EXERCISE BRIEF: Each record should be output exactly, with every character kept.

[Collected data]
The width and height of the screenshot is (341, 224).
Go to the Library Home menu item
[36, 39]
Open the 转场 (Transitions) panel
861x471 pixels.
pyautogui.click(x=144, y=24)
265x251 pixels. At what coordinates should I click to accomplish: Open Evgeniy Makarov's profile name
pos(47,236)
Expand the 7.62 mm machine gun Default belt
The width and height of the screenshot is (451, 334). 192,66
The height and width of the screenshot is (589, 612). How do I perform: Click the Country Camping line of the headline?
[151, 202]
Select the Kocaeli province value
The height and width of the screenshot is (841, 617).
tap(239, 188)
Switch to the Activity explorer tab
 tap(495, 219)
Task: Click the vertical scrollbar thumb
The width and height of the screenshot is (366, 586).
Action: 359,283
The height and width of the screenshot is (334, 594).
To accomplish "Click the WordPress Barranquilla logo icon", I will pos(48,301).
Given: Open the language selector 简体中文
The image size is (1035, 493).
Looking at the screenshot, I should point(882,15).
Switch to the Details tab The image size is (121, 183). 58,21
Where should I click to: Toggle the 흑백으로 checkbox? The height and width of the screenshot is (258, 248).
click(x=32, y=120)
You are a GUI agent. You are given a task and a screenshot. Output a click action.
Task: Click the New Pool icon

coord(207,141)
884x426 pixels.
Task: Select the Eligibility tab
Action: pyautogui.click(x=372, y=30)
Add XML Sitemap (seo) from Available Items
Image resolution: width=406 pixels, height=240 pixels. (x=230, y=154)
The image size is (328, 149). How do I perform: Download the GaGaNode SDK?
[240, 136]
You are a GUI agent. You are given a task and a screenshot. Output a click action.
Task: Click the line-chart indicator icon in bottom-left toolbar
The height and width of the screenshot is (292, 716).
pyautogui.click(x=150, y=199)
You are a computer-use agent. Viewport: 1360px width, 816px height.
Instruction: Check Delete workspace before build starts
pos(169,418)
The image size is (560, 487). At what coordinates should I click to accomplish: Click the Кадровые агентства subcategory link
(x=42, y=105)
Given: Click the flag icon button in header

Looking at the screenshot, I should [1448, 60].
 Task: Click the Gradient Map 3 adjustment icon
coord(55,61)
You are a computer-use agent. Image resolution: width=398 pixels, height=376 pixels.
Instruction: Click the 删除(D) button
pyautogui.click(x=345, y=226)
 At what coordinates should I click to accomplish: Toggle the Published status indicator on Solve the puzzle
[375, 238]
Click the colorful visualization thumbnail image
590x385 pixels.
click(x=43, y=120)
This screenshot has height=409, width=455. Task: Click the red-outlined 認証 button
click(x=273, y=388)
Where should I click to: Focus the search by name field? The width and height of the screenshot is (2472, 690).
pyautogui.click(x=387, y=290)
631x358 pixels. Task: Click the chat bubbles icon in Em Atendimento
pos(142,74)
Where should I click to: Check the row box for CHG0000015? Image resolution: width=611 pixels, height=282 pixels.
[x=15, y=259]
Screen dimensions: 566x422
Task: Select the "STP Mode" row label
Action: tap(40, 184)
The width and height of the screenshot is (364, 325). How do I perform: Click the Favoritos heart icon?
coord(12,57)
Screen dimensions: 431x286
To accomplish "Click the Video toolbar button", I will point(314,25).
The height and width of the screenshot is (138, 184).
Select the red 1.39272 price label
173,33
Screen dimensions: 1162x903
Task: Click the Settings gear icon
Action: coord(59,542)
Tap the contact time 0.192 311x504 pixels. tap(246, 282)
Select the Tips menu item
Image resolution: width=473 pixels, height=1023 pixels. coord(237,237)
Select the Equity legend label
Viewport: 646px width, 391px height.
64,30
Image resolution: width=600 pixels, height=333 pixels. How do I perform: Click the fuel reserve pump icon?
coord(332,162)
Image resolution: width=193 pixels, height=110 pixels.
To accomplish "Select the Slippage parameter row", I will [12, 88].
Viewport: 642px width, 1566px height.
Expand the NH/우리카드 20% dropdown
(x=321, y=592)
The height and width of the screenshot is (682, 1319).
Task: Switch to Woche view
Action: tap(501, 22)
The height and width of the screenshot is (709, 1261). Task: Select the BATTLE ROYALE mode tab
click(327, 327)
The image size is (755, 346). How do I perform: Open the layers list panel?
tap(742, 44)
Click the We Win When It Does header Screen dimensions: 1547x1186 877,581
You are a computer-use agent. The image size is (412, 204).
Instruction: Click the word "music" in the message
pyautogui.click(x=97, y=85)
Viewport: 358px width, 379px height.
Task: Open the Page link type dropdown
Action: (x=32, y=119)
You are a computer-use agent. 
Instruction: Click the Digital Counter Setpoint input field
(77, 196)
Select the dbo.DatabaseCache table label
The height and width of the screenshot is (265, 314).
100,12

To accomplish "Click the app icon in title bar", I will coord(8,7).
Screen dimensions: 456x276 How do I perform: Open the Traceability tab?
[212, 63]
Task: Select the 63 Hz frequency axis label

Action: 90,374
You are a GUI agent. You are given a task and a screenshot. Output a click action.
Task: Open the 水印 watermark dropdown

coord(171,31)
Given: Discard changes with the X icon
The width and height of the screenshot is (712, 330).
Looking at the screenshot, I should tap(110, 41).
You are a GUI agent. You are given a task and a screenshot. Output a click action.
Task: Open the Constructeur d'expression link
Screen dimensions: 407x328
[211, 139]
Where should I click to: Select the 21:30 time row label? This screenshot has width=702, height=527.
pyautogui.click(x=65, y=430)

EXPECTED ANSWER:
The width and height of the screenshot is (341, 224).
Go to the Library Home menu item
[36, 39]
Open the 转场 (Transitions) panel
861x471 pixels.
pyautogui.click(x=144, y=24)
265x251 pixels. At what coordinates should I click to accomplish: Open Evgeniy Makarov's profile name
pos(47,236)
Expand the 7.62 mm machine gun Default belt
The width and height of the screenshot is (451, 334). 192,66
The height and width of the screenshot is (589, 612). How do I perform: Click the Country Camping line of the headline?
[151, 202]
Select the Kocaeli province value
The height and width of the screenshot is (841, 617).
tap(239, 188)
Switch to the Activity explorer tab
 tap(495, 219)
Task: Click the vertical scrollbar thumb
The width and height of the screenshot is (366, 586).
Action: 359,283
The height and width of the screenshot is (334, 594).
To accomplish "Click the WordPress Barranquilla logo icon", I will pos(48,301).
Given: Open the language selector 简体中文
The image size is (1035, 493).
Looking at the screenshot, I should point(882,15).
Switch to the Details tab The image size is (121, 183). 58,21
Where should I click to: Toggle the 흑백으로 checkbox? The height and width of the screenshot is (258, 248).
click(x=32, y=120)
You are a GUI agent. You are given a task and a screenshot. Output a click action.
Task: Click the New Pool icon

coord(207,141)
884x426 pixels.
Task: Select the Eligibility tab
Action: pyautogui.click(x=372, y=30)
Add XML Sitemap (seo) from Available Items
Image resolution: width=406 pixels, height=240 pixels. (x=230, y=154)
The image size is (328, 149). How do I perform: Download the GaGaNode SDK?
[240, 136]
You are a GUI agent. You are given a task and a screenshot. Output a click action.
Task: Click the line-chart indicator icon in bottom-left toolbar
The height and width of the screenshot is (292, 716).
pyautogui.click(x=150, y=199)
You are a computer-use agent. Viewport: 1360px width, 816px height.
Instruction: Check Delete workspace before build starts
pos(169,418)
The image size is (560, 487). At what coordinates should I click to accomplish: Click the Кадровые агентства subcategory link
(x=42, y=105)
Given: Click the flag icon button in header

Looking at the screenshot, I should [1448, 60].
 Task: Click the Gradient Map 3 adjustment icon
coord(55,61)
You are a computer-use agent. Image resolution: width=398 pixels, height=376 pixels.
Instruction: Click the 删除(D) button
pyautogui.click(x=345, y=226)
 At what coordinates should I click to accomplish: Toggle the Published status indicator on Solve the puzzle
[375, 238]
Click the colorful visualization thumbnail image
590x385 pixels.
click(x=43, y=120)
This screenshot has height=409, width=455. Task: Click the red-outlined 認証 button
click(x=273, y=388)
Where should I click to: Focus the search by name field? The width and height of the screenshot is (2472, 690).
pyautogui.click(x=387, y=290)
631x358 pixels. Task: Click the chat bubbles icon in Em Atendimento
pos(142,74)
Where should I click to: Check the row box for CHG0000015? Image resolution: width=611 pixels, height=282 pixels.
[x=15, y=259]
Screen dimensions: 566x422
Task: Select the "STP Mode" row label
Action: tap(40, 184)
The width and height of the screenshot is (364, 325). How do I perform: Click the Favoritos heart icon?
coord(12,57)
Screen dimensions: 431x286
To accomplish "Click the Video toolbar button", I will point(314,25).
The height and width of the screenshot is (138, 184).
Select the red 1.39272 price label
173,33
Screen dimensions: 1162x903
Task: Click the Settings gear icon
Action: coord(59,542)
Tap the contact time 0.192 311x504 pixels. tap(246, 282)
Select the Tips menu item
Image resolution: width=473 pixels, height=1023 pixels. coord(237,237)
Select the Equity legend label
Viewport: 646px width, 391px height.
64,30
Image resolution: width=600 pixels, height=333 pixels. How do I perform: Click the fuel reserve pump icon?
coord(332,162)
Image resolution: width=193 pixels, height=110 pixels.
To accomplish "Select the Slippage parameter row", I will [12, 88].
Viewport: 642px width, 1566px height.
Expand the NH/우리카드 20% dropdown
(x=321, y=592)
The height and width of the screenshot is (682, 1319).
Task: Switch to Woche view
Action: tap(501, 22)
The height and width of the screenshot is (709, 1261). Task: Select the BATTLE ROYALE mode tab
click(327, 327)
The image size is (755, 346). How do I perform: Open the layers list panel?
tap(742, 44)
Click the We Win When It Does header Screen dimensions: 1547x1186 877,581
You are a computer-use agent. The image size is (412, 204).
Instruction: Click the word "music" in the message
pyautogui.click(x=97, y=85)
Viewport: 358px width, 379px height.
Task: Open the Page link type dropdown
Action: (x=32, y=119)
You are a computer-use agent. 
Instruction: Click the Digital Counter Setpoint input field
(77, 196)
Select the dbo.DatabaseCache table label
The height and width of the screenshot is (265, 314).
100,12

To accomplish "Click the app icon in title bar", I will coord(8,7).
Screen dimensions: 456x276 How do I perform: Open the Traceability tab?
[212, 63]
Task: Select the 63 Hz frequency axis label

Action: 90,374
You are a GUI agent. You are given a task and a screenshot. Output a click action.
Task: Open the 水印 watermark dropdown

coord(171,31)
Given: Discard changes with the X icon
The width and height of the screenshot is (712, 330).
Looking at the screenshot, I should tap(110, 41).
You are a GUI agent. You are given a task and a screenshot. Output a click action.
Task: Open the Constructeur d'expression link
Screen dimensions: 407x328
[211, 139]
Where should I click to: Select the 21:30 time row label? This screenshot has width=702, height=527.
pyautogui.click(x=65, y=430)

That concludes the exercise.